Only the nearest soldiers swallowed hard, unsure if they feared the shadow on the wall or the frost in her voice.

Karna clenched his jaw, but didn't argue.

He knelt, hand to Ryden's shoulder—not to wake him, but to ensure he still breathed.

Before he spoke, Ryden murmured—voice cracked, dragged between memory and unconsciousness:

"S… sir… Ka…rna…"

Karna froze.

Brianna turned slowly.

And watched Ryden as if a missing piece had finally shifted—no surprise, no emotion, only that analytical silence that always came before her decisions.

Wind threaded through the trees.

Karna kept his hand on Ryden's shoulder—steady, protective, and braced for anything.

"Ryden." His voice was low, controlled. "What happened to you?"

Ryden blinked slow, like a man rising from a place without light or air or direction.

His gaze drifted unfocused… then found Karna.

"I… don't remember." His breath trembled. "I… don't—"

Zeph approached quickly—though still hesitant, as if fear itself might shatter the boy again.

His face held relief so fierce it nearly cracked his restraint.

Karna remained closest, hand firm on Ryden's shoulder, studying every tremor, every breath.

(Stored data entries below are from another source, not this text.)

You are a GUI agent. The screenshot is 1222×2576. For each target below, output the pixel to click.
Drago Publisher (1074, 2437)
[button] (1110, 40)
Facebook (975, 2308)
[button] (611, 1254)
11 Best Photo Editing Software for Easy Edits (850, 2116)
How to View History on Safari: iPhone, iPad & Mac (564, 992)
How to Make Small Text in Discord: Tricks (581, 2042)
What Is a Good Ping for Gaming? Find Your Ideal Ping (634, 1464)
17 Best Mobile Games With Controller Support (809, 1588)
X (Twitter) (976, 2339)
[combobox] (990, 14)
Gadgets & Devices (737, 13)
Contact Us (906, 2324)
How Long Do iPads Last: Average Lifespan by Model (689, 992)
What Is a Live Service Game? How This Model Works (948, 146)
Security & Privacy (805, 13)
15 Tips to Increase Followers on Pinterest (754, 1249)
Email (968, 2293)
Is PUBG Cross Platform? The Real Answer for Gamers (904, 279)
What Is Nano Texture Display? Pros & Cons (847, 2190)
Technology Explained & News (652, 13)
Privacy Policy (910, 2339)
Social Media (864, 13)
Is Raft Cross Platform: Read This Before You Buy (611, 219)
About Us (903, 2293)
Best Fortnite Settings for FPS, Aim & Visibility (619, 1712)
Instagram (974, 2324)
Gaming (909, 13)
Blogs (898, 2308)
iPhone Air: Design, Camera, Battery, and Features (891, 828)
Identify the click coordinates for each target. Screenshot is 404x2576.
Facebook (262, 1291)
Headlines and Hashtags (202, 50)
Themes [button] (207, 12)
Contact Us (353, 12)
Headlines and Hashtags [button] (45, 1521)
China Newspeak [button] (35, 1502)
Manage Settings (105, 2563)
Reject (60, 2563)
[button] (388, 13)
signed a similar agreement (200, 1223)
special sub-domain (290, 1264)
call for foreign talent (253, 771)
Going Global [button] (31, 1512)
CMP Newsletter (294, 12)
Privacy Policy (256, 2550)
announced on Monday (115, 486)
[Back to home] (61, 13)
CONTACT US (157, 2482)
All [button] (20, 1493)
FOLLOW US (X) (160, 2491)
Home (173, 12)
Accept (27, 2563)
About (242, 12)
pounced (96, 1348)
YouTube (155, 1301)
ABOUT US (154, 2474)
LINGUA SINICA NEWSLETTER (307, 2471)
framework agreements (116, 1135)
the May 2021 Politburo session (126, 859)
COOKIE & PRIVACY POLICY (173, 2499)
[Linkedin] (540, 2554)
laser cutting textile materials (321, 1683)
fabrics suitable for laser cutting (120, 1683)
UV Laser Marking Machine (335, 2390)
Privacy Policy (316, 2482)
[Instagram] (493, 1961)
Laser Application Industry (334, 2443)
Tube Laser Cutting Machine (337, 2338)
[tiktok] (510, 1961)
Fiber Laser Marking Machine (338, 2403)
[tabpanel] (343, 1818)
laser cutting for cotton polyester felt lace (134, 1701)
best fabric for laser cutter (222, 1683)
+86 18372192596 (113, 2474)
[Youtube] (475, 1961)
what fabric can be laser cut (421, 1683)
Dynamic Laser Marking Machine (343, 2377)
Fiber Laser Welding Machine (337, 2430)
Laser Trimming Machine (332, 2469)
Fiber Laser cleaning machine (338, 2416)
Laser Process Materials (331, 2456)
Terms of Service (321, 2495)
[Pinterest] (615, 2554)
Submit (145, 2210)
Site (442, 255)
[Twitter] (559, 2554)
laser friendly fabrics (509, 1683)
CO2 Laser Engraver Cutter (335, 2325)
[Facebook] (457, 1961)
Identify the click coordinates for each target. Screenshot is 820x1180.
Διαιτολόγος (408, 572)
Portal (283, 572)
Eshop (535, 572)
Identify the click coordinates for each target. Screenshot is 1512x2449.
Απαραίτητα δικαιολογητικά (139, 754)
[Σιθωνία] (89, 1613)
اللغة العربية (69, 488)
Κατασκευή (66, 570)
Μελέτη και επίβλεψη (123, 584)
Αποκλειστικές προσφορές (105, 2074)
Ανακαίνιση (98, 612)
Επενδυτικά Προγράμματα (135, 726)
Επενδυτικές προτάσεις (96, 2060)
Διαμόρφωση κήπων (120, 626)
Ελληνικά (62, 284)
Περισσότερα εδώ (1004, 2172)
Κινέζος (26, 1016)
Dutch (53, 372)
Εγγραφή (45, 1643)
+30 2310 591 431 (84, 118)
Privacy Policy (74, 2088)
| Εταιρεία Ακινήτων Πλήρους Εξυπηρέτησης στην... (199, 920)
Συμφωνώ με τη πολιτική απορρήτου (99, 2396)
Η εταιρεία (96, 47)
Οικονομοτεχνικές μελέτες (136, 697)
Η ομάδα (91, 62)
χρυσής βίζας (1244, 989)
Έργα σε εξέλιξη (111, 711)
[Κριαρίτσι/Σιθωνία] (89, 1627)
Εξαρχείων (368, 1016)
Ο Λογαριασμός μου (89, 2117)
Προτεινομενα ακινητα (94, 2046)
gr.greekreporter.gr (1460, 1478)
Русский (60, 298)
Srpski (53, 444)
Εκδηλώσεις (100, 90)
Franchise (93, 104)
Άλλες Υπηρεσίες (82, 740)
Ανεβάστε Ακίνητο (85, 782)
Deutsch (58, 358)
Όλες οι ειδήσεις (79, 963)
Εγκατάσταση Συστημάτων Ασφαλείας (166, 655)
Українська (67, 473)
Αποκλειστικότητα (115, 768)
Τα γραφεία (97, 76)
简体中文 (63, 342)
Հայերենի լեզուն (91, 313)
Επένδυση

"Ryden," his voice steady, quiet. "Before you fell… you said something felt you when they touched you."

"Who? What was it?"

His question held no fear.

Only precision—and a sharp thread of urgency.

Ryden's eyes shuddered.

For one moment—only one—he seemed to remember.

"It was a…" voice ragged, torn from deep within. "A shadow… inside the mist. I felt it… when it looked at me. As if—"

The sentence broke.

Ryden's hand flew to his temple as if a blade drove through his skull from the inside.

Pain hit so fast his body arched.

"Ah—!" The sound ripped out of him. "My… head…"

Karna held his arm, anchoring him.

Zeph moved closer.

Ryden fought for breath, fighting the throb trying to split him in half.

"I… I'm sorry." Words forced through trembling. "But the last thing I recall… was loosing the arrow. The creatures… the ones I felled…"

"After that—nothing."

The silence that followed was thick.

Too heavy.

Brianna turned toward him.

No anger.

No doubt.

Only analysis—cold, surgical, like someone assembling a puzzle while others see only chaos.

Her eyes narrowed by a fraction.

"Then tell me, Ryden…" her voice fell like thin ice. "How did you learn about the contamination?"

He opened his mouth to answer.

But Zeph cut in—not boldly, but with the raw instinct to shield someone who didn't understand his own fear.

"Your High—how—"

She didn't even shift her gaze.

She only raised a finger—one single gesture—and Zeph went still, as if the air around him had thickened.

"Zeph." Her voice fell on him at last. "When I asked, I was not asking you."

Zeph swallowed his reply and fell silent.

Ryden breathed in, fighting the tremor running through him.